■ **Exercise aim**: From the entries below, tally how many lines contain "driver" and report only that figure.

■ **Extracted material**:
###
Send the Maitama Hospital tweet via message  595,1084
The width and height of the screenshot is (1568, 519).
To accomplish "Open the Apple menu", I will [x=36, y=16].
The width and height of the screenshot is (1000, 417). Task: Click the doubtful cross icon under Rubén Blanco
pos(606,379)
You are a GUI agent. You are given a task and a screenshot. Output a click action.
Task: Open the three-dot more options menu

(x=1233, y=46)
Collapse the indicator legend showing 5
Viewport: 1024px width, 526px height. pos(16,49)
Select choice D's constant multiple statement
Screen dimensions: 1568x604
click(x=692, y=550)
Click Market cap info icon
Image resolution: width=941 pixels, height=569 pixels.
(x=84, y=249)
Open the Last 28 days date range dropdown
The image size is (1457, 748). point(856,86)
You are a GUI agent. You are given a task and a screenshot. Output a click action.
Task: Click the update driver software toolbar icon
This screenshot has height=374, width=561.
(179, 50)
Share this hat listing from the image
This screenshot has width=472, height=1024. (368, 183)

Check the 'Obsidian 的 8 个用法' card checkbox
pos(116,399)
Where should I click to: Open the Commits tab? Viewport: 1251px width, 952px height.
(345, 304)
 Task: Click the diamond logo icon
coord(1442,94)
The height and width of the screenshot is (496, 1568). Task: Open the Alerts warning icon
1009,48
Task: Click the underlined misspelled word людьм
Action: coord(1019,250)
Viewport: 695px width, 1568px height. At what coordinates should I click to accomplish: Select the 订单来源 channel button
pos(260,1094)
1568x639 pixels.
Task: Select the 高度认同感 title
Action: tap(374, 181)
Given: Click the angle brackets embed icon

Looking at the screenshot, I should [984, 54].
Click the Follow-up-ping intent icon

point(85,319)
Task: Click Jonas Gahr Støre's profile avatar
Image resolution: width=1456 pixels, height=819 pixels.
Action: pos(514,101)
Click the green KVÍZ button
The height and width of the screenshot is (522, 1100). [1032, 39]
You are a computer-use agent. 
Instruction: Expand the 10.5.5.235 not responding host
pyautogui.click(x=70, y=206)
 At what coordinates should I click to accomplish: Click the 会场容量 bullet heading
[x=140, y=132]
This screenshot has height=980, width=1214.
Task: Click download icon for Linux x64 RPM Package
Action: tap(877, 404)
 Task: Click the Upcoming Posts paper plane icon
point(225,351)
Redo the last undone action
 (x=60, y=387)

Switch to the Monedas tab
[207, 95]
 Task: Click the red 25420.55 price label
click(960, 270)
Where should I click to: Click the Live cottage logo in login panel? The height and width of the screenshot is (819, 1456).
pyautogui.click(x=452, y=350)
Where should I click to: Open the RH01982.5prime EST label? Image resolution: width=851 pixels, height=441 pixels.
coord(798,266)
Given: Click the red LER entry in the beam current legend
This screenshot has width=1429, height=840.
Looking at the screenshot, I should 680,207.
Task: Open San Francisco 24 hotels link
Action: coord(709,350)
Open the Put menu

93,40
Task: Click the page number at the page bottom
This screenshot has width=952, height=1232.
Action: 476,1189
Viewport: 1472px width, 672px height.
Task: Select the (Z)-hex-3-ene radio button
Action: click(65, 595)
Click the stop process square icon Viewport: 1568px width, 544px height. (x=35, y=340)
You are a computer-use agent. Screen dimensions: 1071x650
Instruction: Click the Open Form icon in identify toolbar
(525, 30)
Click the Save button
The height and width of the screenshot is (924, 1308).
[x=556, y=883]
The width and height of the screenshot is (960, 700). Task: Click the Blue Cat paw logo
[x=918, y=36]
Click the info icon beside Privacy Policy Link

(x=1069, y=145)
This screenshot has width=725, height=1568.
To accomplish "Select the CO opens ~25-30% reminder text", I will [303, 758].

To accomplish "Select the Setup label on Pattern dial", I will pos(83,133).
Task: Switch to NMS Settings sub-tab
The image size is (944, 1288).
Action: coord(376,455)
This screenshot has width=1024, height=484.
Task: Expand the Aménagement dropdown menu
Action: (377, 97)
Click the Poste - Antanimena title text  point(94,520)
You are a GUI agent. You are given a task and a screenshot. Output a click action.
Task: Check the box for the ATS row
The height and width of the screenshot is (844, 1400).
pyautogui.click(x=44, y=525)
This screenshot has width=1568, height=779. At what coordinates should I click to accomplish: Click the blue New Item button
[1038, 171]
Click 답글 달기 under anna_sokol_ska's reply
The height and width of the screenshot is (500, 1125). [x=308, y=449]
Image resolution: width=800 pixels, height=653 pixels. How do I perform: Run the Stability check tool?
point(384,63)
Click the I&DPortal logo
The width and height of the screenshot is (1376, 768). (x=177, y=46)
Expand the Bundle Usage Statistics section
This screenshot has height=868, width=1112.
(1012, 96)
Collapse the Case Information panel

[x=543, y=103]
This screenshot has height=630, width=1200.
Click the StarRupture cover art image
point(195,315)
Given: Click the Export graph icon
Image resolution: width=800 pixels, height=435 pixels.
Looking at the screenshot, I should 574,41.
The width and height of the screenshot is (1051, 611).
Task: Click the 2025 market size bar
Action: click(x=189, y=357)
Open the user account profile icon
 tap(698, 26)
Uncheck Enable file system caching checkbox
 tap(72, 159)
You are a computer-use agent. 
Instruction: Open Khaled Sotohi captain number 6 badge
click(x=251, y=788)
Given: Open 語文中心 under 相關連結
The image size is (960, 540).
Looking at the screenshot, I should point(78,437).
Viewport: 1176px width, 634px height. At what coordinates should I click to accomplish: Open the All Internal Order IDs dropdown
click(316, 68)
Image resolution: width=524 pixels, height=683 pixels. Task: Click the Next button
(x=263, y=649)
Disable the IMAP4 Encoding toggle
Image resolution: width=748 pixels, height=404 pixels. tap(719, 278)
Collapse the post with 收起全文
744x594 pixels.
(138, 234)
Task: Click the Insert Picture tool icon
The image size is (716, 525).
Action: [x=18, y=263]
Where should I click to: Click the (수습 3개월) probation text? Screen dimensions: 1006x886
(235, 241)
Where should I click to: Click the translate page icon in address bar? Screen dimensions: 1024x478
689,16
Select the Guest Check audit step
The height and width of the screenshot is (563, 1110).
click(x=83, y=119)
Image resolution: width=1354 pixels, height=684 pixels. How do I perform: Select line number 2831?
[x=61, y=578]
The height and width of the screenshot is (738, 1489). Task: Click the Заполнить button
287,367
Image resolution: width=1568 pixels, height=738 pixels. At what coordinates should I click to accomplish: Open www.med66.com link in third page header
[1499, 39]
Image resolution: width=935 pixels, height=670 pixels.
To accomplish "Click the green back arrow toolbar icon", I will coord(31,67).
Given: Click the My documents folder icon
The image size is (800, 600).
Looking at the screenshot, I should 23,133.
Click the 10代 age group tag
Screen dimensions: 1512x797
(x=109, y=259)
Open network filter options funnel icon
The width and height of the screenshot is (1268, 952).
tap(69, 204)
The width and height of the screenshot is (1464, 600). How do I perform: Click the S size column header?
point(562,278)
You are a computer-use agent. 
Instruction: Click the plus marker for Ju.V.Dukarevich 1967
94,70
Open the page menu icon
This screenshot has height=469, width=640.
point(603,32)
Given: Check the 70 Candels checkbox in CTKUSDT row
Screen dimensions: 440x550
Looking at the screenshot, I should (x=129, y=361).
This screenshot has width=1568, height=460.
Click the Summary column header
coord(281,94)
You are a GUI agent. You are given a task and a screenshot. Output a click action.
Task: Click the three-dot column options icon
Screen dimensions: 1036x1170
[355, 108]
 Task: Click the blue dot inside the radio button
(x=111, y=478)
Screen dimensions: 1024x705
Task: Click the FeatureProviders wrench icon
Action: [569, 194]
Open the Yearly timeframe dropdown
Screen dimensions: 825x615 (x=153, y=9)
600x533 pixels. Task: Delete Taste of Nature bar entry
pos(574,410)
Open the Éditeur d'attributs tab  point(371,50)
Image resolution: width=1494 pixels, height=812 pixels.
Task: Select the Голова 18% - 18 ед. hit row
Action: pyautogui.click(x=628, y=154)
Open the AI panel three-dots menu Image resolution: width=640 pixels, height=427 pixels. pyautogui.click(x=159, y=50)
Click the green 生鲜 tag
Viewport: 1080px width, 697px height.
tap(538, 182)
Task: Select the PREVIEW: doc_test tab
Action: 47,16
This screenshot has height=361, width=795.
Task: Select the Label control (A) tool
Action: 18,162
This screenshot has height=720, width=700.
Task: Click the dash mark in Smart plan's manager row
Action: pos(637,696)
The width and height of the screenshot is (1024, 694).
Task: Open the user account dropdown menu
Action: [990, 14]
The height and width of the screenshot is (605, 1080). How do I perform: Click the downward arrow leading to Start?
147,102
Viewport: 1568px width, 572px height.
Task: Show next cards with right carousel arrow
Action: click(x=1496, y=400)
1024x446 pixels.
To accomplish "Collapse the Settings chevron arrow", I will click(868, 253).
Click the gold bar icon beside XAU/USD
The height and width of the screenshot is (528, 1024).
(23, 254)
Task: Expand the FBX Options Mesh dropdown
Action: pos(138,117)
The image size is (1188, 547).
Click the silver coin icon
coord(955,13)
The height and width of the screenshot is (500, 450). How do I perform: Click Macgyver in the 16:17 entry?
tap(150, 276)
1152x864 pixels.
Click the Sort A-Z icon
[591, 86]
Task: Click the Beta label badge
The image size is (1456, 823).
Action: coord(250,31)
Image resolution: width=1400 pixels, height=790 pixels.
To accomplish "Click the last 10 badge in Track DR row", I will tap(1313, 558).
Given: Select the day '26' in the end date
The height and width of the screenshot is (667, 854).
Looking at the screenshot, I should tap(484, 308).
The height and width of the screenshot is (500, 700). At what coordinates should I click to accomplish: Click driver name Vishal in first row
###
■ **Answer to the exercise**: 2